As opposed to being one of those “where is that brand now?” stories, Georgia-Pacific had a simple ask: Get Brawny back on track with an inherent truth that would drive into culture and increase sales. So rather than treating Brawny towels like a typical household cleaning CPG assignment, we sought the bigger truth when it comes to spills and messes: That our customers are much bigger than their messes.
Strength has no Gender
After the launch of the Stay Giant campaign, Brawny was looking for viral social ideas. We tapped into cultural topics that laddered to the brand purpose of strength and resilience and wanted to take a stand against gender bias issues and came up with the the insight that Strength Has No Gender. The campaign launched during Women's History Month and International Women's Day in 2016. We saw such great success that we brought it back the following year. This time the iconic Brawny Man stepped aside and Brawny featured a woman on the pack.

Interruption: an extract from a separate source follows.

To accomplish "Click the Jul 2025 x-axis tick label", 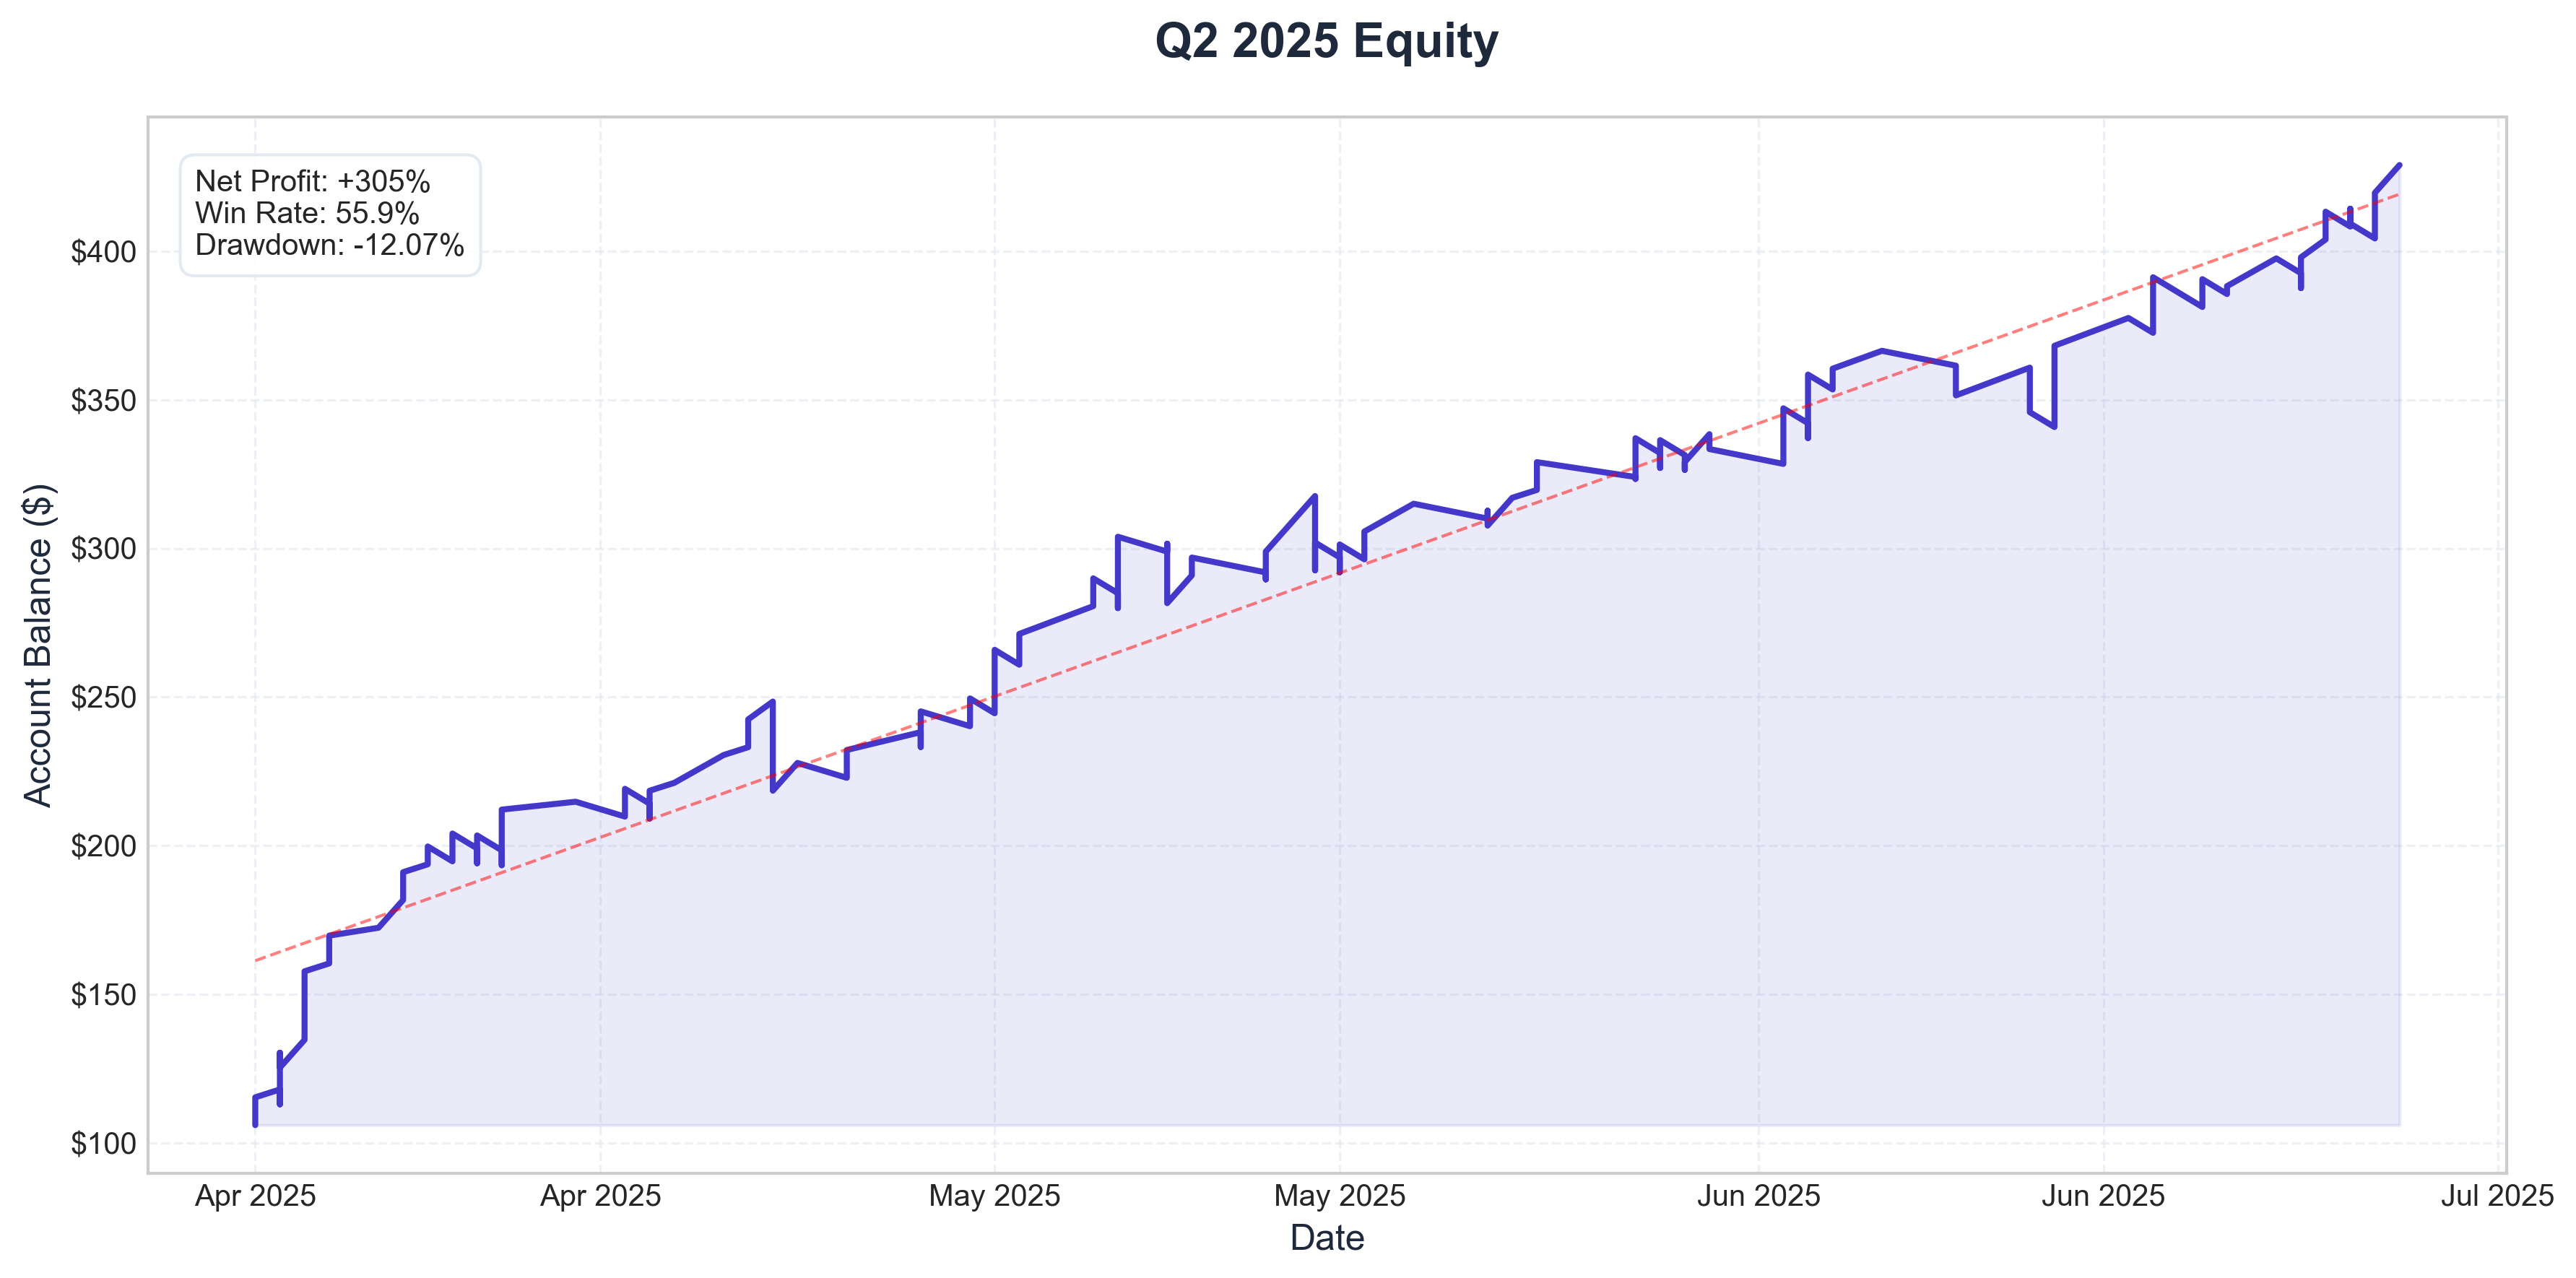I will 2497,1196.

Coming off the success of Strength Has No Gender, Brawny wanted to do another viral activation during the summer that focused on patriotism. We leaned into the idea that the American spirit centers around the can-do spirit powered by strength and resilience. Because it's not AmerICAN'T, it's AmerICAN.
Brawny: Once a Mother, Always a Giant
There aren't bigger giants in our lives than moms. So, for Mother's day, we created a spot that showcased how moms are the giants in our lives from the child's perspective. We used the new Snapchat Spectacles to create a unique and interesting visual spin. Brawny was the first brand to use Snap technology in this way.

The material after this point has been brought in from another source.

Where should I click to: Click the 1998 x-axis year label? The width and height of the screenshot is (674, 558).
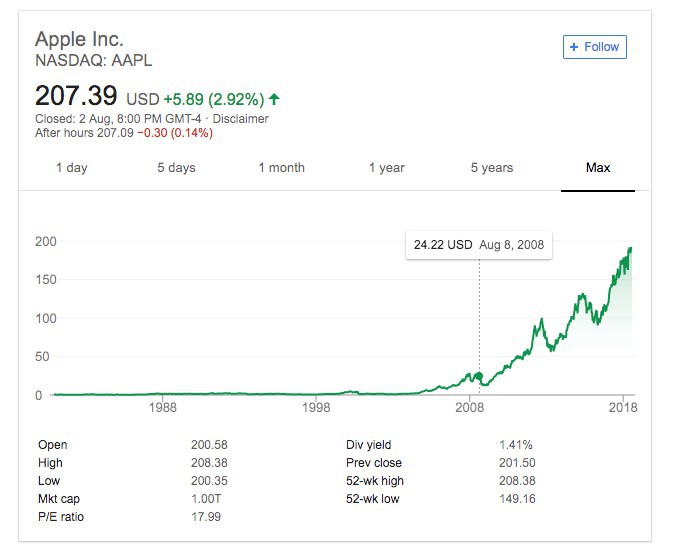click(x=316, y=408)
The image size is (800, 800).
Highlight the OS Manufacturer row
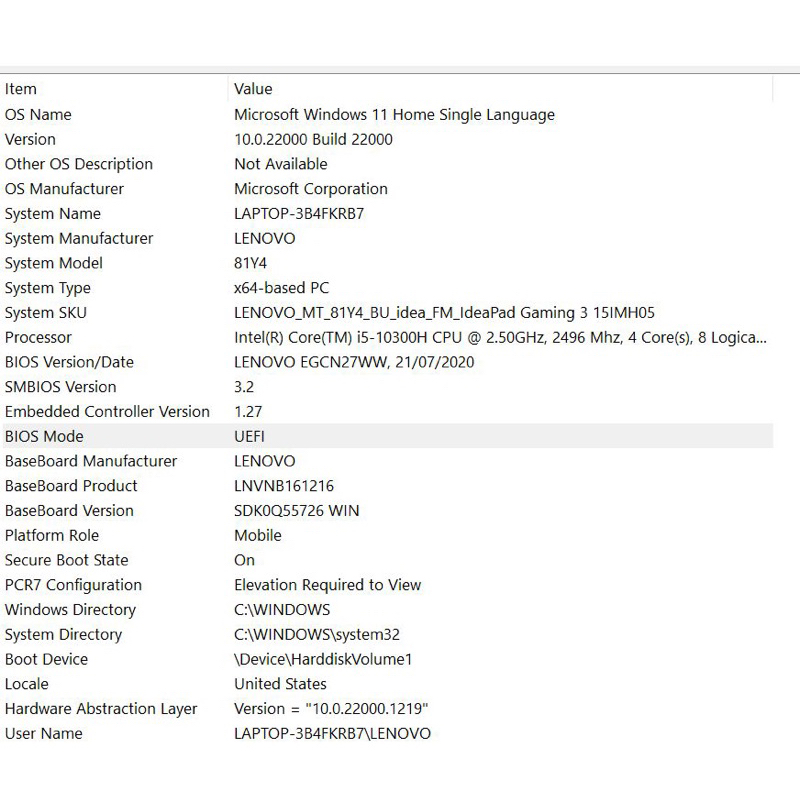click(64, 188)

Brawny: Human Interest Stories
On social, we've brought the Brawny brand purpose to life by highlighting individuals who are giants in their own communities. We know video does well in Facebook, so we wanted to create a film series that highlighted the giants living among us every day. We found a way to create low budget films that feature a range of people including: a girl who collects coats every winter for the homeless, a barber who provides haircuts for special needs kids, a 70-year-old women who fought back after a knee injury to become an Ironwoman, and a mentor for inner-city kids.